**TASK DIRECTIONS:** May I have the line containing "About Us (71, 78)" and every line after it through the end of the data, repeated exactly and with no other lines?
_____
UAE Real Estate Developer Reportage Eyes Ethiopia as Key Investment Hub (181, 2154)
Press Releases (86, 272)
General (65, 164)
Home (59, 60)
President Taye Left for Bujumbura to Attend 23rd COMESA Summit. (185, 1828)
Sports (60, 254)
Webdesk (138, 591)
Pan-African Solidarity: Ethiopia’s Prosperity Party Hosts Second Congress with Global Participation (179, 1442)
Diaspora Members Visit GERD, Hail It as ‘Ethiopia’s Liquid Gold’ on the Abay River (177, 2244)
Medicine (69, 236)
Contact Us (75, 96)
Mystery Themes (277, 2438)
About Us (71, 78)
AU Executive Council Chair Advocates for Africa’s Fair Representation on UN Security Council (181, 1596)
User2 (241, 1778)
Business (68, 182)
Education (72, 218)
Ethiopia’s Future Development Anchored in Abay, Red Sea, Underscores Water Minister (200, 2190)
_____
**FINISHED TASK:**
About Us (71, 78)
AU Executive Council Chair Advocates for Africa’s Fair Representation on UN Security Council (181, 1596)
User2 (241, 1778)
Business (68, 182)
Education (72, 218)
Ethiopia’s Future Development Anchored in Abay, Red Sea, Underscores Water Minister (200, 2190)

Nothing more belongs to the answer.